WORK INSTRUCTIONS:
Give these lines as a two-column CSV with the columns "text" and "answer": one row per line, each value in its own quoted field, and line breaks turned into spaces. Leave the pictures out.

======== DATA SHOWN ========

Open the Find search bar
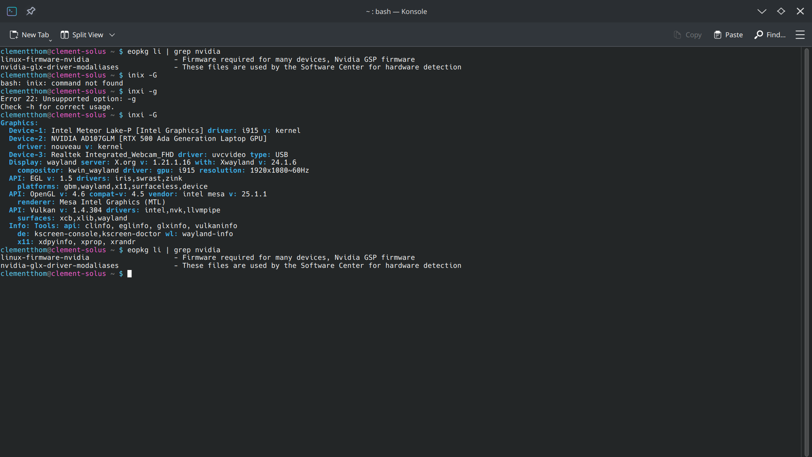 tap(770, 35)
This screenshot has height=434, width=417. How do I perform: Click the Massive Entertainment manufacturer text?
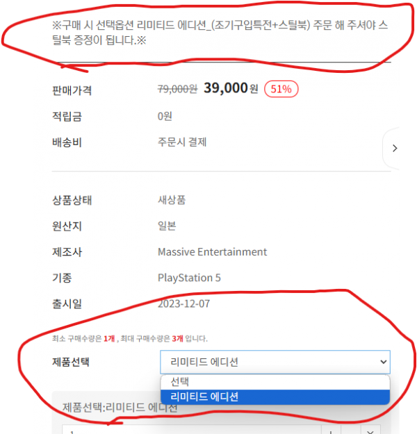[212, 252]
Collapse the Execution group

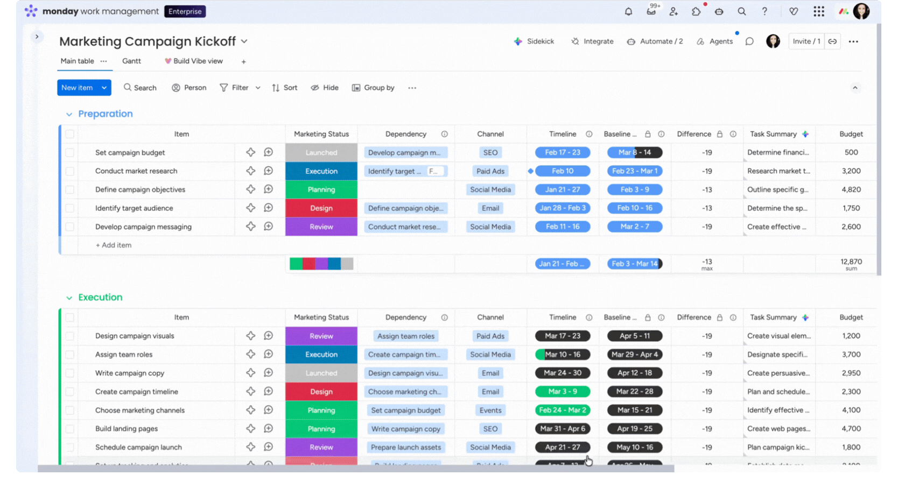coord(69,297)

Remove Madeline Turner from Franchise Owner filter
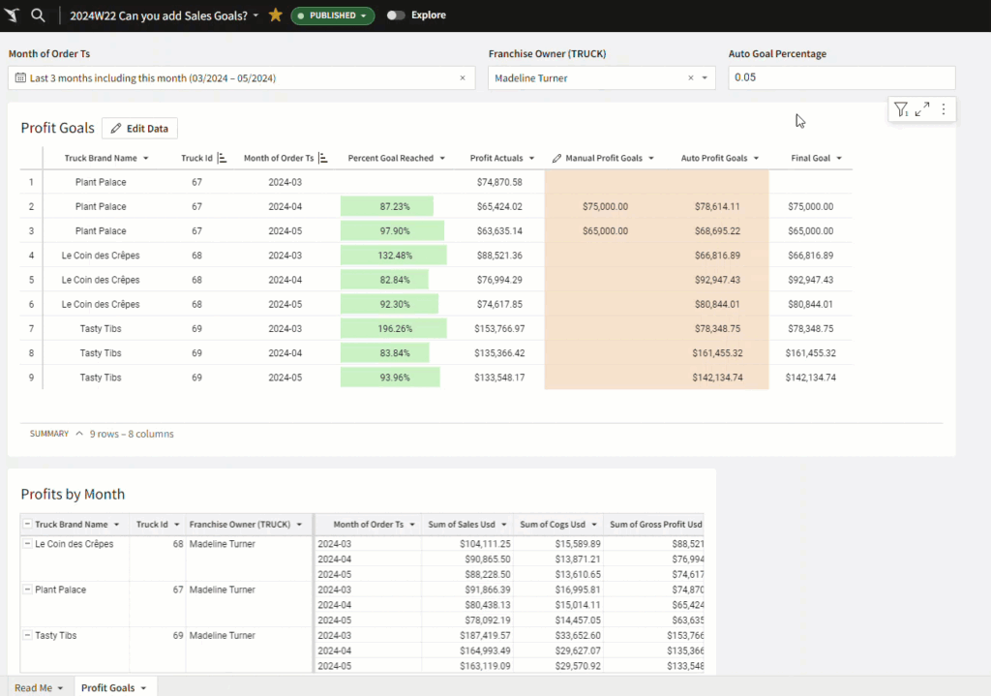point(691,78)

========

THE RESPONSE:
text,answer
"Open the Find search bar","tap(770, 35)"
"This screenshot has height=434, width=417. How do I perform: Click the Massive Entertainment manufacturer text?","[212, 252]"
"Collapse the Execution group","coord(69,297)"
"Remove Madeline Turner from Franchise Owner filter","point(691,78)"